What to produce | Give again, word for word, every line in the entries below from the line with "The height and width of the screenshot is (1817, 1964)." up to and including the line with "Undo the last", and no other line.

Stored data entries
____
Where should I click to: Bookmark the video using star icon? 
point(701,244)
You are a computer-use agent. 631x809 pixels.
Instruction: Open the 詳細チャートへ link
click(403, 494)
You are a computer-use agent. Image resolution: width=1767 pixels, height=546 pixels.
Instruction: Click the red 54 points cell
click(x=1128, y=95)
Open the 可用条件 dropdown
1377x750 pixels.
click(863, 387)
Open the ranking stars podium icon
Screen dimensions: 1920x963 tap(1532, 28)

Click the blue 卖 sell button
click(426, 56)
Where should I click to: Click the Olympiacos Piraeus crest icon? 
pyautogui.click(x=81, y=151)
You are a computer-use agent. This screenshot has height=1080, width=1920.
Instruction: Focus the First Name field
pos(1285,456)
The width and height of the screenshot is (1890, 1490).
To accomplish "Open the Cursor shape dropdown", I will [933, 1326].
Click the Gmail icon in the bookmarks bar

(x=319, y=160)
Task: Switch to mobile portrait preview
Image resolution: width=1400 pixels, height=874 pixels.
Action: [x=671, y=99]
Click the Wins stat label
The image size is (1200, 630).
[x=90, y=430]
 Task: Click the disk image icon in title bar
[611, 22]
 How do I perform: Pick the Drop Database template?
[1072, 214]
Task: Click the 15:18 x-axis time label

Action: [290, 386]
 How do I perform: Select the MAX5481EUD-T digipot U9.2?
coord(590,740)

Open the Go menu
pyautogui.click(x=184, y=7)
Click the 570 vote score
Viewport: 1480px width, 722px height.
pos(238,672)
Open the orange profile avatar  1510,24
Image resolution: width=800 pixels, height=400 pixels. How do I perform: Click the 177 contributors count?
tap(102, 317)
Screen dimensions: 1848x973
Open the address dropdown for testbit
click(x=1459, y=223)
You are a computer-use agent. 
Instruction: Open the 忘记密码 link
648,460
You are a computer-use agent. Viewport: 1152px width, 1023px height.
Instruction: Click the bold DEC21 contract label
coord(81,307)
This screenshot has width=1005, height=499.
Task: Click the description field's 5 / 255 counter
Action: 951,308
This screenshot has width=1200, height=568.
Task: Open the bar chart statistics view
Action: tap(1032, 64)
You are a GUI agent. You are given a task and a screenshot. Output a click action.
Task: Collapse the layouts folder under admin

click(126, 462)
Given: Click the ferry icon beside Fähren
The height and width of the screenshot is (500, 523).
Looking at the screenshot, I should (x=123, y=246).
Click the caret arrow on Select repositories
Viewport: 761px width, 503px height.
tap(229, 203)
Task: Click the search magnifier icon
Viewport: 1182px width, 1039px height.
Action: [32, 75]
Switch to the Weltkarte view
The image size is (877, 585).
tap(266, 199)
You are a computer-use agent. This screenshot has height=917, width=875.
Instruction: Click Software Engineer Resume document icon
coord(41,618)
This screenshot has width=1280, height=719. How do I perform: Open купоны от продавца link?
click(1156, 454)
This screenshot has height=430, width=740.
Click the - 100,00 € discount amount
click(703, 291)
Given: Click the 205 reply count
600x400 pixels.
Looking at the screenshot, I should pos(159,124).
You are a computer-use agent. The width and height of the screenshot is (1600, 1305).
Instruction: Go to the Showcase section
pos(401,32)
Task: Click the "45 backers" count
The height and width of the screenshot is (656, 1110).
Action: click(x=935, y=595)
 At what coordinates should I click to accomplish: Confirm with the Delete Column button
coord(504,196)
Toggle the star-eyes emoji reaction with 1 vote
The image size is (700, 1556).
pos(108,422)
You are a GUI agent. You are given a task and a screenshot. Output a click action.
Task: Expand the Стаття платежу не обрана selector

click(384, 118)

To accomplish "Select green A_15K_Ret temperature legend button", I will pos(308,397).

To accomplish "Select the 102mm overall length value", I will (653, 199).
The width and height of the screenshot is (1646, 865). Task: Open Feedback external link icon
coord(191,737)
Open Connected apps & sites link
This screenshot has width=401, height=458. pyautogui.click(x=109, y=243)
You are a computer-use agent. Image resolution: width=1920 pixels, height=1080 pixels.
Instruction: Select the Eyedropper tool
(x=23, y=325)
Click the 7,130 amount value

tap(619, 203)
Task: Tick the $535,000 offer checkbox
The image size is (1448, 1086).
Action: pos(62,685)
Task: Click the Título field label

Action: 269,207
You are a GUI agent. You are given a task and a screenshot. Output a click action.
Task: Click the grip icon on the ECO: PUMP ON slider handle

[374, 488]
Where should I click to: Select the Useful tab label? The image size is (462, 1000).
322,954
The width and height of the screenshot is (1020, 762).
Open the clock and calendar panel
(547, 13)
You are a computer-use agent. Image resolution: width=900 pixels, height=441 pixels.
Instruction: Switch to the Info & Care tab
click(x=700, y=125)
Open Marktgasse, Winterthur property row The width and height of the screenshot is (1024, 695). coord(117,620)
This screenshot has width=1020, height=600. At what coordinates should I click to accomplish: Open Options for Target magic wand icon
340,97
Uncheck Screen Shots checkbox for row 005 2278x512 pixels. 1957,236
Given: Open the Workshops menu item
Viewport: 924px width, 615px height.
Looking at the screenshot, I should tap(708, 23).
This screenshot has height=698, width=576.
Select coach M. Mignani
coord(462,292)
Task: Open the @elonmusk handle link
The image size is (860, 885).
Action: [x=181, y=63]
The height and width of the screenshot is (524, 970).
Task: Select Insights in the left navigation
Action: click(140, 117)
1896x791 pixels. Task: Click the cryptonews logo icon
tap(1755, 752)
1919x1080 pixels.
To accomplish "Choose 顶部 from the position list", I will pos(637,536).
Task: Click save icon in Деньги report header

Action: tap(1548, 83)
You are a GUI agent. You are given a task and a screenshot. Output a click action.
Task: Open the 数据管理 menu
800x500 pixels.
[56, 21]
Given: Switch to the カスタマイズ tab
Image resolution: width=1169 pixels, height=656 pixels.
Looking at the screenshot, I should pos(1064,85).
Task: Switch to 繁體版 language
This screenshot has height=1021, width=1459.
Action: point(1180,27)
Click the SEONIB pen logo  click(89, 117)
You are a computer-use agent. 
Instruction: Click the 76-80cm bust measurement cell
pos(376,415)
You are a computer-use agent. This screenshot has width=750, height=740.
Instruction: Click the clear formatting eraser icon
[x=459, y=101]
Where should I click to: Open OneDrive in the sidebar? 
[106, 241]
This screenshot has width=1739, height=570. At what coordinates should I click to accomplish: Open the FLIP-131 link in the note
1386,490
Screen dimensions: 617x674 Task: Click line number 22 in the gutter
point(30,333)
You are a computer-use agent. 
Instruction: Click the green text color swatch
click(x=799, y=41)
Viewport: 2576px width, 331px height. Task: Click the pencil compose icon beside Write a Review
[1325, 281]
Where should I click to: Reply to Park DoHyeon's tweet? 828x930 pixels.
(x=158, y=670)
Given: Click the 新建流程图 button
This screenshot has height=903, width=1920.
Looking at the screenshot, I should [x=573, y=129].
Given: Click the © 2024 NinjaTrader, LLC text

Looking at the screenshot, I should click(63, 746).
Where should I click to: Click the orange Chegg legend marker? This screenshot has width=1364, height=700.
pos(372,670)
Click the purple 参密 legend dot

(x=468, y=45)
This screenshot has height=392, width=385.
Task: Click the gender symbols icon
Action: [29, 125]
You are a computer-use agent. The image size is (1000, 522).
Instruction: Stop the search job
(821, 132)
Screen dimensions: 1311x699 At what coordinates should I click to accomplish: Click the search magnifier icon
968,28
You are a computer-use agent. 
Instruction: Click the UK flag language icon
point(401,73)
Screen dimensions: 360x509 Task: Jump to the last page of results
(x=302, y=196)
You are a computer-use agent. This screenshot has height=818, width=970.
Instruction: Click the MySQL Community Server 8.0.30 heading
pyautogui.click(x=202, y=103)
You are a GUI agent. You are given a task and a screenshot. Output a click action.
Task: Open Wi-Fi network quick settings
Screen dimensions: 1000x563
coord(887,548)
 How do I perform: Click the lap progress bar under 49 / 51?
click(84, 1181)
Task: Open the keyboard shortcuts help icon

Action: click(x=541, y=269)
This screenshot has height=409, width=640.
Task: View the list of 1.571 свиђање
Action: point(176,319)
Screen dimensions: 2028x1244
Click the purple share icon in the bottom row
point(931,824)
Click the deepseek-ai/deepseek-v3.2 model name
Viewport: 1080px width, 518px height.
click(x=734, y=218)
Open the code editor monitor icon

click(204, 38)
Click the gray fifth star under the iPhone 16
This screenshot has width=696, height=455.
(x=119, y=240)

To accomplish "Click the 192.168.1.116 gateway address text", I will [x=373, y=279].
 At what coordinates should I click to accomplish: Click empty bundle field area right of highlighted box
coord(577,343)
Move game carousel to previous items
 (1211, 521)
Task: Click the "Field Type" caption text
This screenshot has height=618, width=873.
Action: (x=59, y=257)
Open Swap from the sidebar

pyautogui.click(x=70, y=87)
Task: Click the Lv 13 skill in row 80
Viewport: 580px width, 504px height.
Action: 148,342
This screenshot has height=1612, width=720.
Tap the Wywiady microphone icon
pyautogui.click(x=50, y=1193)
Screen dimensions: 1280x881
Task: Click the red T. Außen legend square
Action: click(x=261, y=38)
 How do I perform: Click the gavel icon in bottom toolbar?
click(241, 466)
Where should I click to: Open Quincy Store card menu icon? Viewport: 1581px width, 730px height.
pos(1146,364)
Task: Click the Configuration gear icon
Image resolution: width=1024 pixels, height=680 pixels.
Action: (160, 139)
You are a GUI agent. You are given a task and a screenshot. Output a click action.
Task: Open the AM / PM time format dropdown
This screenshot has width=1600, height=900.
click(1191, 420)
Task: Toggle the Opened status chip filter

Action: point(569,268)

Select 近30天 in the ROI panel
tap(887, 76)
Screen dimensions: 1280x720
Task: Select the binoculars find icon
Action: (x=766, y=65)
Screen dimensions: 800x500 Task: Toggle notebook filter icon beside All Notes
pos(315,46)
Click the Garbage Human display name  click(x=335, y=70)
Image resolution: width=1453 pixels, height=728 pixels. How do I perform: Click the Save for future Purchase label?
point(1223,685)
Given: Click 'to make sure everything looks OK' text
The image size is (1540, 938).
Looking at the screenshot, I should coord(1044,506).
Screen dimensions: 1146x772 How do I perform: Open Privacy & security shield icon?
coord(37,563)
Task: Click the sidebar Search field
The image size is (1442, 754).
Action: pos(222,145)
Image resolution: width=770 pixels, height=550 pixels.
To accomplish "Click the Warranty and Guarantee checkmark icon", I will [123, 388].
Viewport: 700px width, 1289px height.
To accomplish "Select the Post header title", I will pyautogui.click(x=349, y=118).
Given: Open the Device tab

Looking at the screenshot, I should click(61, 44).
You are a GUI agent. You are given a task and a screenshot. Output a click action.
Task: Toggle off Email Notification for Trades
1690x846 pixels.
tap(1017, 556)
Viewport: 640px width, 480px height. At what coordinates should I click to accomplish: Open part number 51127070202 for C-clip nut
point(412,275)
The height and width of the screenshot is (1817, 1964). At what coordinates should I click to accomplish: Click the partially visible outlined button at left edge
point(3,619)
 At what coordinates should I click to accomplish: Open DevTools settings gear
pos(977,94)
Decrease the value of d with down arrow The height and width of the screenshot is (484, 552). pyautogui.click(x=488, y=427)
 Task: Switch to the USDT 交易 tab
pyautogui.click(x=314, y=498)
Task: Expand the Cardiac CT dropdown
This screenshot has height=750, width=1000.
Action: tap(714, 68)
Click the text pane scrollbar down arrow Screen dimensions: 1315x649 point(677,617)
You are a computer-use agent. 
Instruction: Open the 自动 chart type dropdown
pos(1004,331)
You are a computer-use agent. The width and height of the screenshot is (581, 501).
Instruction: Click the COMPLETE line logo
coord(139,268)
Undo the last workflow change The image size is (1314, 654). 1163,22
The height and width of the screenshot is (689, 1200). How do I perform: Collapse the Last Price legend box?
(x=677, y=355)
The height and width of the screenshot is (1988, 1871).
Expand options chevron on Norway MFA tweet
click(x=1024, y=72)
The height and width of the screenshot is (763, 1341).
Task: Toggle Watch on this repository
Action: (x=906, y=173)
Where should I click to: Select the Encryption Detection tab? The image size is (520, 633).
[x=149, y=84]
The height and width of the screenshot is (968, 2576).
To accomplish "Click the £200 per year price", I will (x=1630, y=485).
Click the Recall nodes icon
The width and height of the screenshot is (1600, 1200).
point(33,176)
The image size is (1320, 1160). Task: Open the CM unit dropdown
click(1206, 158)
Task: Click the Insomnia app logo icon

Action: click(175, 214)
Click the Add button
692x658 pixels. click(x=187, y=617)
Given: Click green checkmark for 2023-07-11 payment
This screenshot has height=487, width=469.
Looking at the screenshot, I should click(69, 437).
____
Answer to the problem |
The height and width of the screenshot is (1817, 1964). At what coordinates should I click to accomplish: Click the partially visible outlined button at left edge
point(3,619)
 At what coordinates should I click to accomplish: Open DevTools settings gear
pos(977,94)
Decrease the value of d with down arrow The height and width of the screenshot is (484, 552). pyautogui.click(x=488, y=427)
 Task: Switch to the USDT 交易 tab
pyautogui.click(x=314, y=498)
Task: Expand the Cardiac CT dropdown
This screenshot has height=750, width=1000.
Action: tap(714, 68)
Click the text pane scrollbar down arrow Screen dimensions: 1315x649 point(677,617)
You are a computer-use agent. 
Instruction: Open the 自动 chart type dropdown
pos(1004,331)
You are a computer-use agent. The width and height of the screenshot is (581, 501).
Instruction: Click the COMPLETE line logo
coord(139,268)
Undo the last workflow change The image size is (1314, 654). 1163,22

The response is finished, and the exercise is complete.